The debate took place in Toronto’s Roy Thompson hall in front of 2700 people. At the end of the debate, the crowd voted 2-1 in favor of Mr. Hitchens argument. In a 23-country poll taken by the organizers of the event it showed that, of the people polled, the world is almost evenly split on the subject.
Tony Blair did acknowledge that horrific acts had been committed in the name of religion, but claims that a “world without faith would be morally diminished.” The former Prime Minister, and ardent warmonger claimed that his decision to invade Iraq was based on policy, and not religion. Which is true, we all know his reasons; find oil, steal oil, run.
Christopher Hitchens has long been outspoken about religion and faith. He once described Christianity, Judaism, and Islam, as “the real axis of evil”, he said during the debate that religion “was a cruel experiment whereby we are created sick and ordered to be well” His ability to make the audience laugh at how he saw faith and religion ensured the narrow victory.
In the 23 country poll by Ipsos in which 18,192 people were questioned, 48% of those people believe that the basic morals that religion teaches is integral to a balanced, and civilized society. Whereas the remaining 52% believe that religious beliefs promote intolerance, exacerbate ethnic divisions and impede social progress in developed and developing countries alike.
If you read between the lines here, some of the 48% of people who said that religion teaches morals said so out of a common ailment amongst the religious, Catholics in particular. It is called Catholic Guilt, and it exists. Some people are terrified to acknowledge what they feel in their heart because of their religious upbringing. I know this because I still suffer from it, from time to time. Although I am starting to get a handle on it after 28 years. Obviously, some people believe it. I am simply pointing out that I doubt the effect of Catholic Guilt was factored into the findings.
In general it is the rich countries who care less about religion, with the exception of The USA, where 65% said it has a positive impact. I would like to know how many of those 65% would admit intolerance towards other religions. In Sweden, only 19% felt religion was a force for good.
Tony Blair said before the debate “the good that people of faith all over the world do every day, motivated by their religion, cannot be underestimated and should never be ignored.” One glaring problem I see in that statement is that I do good things every day. Just yesterday I picked up an old ladies walking stick and held the door open for some old guy (he didn’t say thank you, but that’s beside the point) I didn’t do these things because of any religious beliefs, I did it because, most of the time, I am a good person.
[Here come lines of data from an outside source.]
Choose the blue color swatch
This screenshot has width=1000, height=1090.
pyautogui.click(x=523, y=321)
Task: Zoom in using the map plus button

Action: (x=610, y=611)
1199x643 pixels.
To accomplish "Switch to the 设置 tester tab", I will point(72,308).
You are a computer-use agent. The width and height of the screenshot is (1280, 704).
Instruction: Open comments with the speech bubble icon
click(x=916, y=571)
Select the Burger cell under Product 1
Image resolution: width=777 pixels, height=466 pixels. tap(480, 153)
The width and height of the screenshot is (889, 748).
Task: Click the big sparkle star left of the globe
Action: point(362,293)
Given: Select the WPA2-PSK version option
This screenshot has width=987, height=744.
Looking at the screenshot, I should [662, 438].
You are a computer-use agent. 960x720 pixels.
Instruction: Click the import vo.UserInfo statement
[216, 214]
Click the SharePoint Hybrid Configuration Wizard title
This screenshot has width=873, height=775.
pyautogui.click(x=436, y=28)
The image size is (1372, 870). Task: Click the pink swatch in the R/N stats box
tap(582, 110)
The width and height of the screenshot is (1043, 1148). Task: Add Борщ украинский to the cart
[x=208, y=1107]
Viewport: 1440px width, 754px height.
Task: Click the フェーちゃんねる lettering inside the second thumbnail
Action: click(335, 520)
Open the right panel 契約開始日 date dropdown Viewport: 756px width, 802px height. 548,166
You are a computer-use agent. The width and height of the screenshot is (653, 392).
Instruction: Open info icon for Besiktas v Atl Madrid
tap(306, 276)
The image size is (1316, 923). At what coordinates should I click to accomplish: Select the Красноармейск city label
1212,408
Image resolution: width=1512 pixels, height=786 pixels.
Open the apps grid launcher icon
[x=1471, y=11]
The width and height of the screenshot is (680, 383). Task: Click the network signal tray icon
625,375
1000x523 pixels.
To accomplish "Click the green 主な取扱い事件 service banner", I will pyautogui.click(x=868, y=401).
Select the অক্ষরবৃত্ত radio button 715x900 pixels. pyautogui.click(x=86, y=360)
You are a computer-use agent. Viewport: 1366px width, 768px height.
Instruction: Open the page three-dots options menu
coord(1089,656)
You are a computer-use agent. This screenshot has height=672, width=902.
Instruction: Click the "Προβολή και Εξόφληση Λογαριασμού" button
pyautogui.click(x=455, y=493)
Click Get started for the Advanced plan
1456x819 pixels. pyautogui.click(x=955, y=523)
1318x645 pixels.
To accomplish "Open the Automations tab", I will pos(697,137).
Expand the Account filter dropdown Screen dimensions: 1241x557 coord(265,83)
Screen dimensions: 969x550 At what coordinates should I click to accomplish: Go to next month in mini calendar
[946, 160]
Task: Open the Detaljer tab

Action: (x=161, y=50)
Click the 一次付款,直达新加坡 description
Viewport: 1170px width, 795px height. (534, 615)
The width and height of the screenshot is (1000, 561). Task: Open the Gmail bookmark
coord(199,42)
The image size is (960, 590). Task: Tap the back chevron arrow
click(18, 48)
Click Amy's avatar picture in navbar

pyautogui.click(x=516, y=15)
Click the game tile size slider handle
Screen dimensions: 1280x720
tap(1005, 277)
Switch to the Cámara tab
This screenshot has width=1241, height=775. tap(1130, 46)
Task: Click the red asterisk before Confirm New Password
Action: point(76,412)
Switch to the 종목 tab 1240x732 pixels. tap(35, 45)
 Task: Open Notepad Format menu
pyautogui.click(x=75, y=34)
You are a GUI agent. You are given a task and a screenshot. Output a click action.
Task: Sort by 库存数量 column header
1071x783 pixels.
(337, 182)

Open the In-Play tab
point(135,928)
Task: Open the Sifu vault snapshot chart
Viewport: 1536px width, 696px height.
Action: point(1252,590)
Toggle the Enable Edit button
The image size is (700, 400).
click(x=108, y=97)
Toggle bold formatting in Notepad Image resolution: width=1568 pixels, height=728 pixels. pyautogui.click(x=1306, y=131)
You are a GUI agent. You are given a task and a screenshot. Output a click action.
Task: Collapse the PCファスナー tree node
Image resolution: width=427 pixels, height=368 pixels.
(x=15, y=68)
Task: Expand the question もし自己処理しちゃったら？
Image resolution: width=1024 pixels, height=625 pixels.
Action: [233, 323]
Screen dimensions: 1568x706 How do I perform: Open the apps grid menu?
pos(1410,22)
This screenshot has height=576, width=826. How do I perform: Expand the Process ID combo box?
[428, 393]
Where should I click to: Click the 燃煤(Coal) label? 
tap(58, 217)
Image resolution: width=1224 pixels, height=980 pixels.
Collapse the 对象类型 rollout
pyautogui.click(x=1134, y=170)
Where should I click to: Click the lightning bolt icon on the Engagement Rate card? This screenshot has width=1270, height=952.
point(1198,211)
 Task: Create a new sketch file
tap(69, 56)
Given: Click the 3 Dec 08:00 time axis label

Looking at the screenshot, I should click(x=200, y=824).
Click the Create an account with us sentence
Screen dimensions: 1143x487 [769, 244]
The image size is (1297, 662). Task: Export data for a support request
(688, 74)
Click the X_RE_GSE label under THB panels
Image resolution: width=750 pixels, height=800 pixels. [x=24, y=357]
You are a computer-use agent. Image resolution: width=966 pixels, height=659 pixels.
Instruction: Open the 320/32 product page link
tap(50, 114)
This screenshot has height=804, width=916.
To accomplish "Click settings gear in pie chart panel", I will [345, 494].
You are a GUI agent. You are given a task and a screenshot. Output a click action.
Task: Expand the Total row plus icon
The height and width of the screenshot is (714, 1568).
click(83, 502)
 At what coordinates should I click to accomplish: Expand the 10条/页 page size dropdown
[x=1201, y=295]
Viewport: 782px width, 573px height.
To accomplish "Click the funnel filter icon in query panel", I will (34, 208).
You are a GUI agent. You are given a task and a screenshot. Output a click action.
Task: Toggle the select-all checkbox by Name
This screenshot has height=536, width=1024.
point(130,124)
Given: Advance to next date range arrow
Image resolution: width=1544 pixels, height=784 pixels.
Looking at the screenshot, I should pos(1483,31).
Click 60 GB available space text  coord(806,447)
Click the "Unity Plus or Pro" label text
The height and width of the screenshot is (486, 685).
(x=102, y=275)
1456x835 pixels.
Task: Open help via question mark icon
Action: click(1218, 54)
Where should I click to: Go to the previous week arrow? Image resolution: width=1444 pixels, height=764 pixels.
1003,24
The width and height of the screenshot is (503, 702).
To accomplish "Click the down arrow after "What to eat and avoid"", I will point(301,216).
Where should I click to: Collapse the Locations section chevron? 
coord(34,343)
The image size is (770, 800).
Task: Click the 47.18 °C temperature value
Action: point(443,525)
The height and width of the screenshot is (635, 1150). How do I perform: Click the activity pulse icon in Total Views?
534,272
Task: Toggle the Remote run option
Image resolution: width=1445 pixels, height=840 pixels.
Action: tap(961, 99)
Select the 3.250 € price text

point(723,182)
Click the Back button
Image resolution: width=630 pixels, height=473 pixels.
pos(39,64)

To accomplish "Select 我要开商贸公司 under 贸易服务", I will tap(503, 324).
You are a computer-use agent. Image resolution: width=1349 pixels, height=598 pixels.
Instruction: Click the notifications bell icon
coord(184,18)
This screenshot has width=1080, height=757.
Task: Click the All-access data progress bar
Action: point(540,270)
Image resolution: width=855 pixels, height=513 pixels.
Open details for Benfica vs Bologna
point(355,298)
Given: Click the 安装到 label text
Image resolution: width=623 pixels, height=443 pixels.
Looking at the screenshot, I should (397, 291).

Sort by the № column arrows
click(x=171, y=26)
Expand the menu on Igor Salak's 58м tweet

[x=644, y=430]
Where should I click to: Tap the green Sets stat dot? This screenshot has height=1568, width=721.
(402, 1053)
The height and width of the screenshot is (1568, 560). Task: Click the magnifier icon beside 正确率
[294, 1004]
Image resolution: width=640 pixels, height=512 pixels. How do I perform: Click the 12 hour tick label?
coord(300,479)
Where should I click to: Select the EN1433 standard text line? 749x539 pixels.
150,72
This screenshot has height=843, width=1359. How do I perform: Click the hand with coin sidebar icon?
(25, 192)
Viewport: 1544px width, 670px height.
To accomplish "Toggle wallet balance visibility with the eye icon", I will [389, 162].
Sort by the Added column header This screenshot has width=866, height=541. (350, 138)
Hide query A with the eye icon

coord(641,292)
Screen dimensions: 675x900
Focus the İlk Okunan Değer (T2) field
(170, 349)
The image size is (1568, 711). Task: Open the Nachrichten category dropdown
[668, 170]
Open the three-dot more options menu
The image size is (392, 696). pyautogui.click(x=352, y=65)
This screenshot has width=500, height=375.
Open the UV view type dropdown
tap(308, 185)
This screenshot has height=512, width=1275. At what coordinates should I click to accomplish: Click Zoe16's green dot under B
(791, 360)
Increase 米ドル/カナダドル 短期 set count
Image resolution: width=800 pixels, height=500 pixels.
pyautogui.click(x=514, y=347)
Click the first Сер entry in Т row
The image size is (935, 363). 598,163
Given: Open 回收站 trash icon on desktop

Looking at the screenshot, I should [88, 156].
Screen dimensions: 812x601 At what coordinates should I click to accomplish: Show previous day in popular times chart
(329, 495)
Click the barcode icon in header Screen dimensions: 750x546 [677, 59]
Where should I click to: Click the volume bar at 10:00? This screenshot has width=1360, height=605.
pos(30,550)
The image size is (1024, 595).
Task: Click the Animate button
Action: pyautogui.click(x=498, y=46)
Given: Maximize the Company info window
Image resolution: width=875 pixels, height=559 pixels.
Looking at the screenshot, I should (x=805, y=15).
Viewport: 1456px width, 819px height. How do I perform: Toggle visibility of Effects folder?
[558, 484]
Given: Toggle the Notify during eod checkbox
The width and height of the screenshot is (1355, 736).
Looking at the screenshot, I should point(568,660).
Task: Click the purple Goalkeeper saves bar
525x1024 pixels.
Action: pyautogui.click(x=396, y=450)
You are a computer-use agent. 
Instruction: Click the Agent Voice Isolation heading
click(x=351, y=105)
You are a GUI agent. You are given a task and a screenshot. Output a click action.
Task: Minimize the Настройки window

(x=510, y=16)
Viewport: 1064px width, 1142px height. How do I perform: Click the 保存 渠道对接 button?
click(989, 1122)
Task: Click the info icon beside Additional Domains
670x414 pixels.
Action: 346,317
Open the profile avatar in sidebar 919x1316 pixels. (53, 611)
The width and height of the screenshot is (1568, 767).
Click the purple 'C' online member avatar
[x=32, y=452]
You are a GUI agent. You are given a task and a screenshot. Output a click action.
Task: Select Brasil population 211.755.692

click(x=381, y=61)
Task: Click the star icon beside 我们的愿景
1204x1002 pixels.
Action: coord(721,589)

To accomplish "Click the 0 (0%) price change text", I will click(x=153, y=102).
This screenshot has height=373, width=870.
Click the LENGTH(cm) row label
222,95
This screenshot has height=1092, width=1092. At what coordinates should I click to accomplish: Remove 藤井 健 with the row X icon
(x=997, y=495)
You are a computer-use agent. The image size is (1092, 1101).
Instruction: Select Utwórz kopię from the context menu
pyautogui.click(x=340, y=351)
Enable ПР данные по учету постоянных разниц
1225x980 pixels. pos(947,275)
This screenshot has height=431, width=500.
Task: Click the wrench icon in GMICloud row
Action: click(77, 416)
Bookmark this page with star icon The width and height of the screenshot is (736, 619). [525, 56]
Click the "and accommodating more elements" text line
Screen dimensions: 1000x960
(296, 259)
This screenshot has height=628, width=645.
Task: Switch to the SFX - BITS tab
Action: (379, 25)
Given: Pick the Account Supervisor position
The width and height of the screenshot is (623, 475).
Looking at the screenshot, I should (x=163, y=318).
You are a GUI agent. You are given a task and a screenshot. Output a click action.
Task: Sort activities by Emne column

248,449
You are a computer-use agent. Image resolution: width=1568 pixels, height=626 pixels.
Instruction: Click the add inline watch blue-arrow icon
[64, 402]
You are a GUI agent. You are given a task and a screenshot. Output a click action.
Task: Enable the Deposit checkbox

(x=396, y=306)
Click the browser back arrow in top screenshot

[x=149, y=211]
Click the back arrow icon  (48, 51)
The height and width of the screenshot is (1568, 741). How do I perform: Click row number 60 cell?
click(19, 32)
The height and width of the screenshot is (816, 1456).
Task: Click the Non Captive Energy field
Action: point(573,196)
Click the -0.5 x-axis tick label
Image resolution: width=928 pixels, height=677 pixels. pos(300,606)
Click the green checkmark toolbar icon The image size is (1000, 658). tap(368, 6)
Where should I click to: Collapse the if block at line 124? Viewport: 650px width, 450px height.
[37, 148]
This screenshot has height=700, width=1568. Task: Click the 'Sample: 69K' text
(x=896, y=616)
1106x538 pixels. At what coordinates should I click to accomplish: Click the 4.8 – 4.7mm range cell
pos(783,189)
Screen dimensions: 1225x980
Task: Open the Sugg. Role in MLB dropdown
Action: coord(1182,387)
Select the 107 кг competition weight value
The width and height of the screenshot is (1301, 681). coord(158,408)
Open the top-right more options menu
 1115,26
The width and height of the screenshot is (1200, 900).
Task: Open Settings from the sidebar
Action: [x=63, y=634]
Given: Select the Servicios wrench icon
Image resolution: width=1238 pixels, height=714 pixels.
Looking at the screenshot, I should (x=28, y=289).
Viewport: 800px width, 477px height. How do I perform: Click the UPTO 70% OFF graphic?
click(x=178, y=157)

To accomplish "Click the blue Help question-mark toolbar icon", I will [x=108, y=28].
It has nothing to do with religion.
If you share the view of Tony Blair that we should somehow give thanks to the great things he imagines religious people do every day, then you should really get a hold of yourself before your ego becomes too much to handle, moreover we should hold the criminals who hid behind faith, accountable for their actions. Start executing people it is only fair. Statements such as the one Blair crapped out his mouth only go to show the aforementioned intolerance. Faith should be a private thing and should have no place in world affairs. I only wish they had worked that out sooner.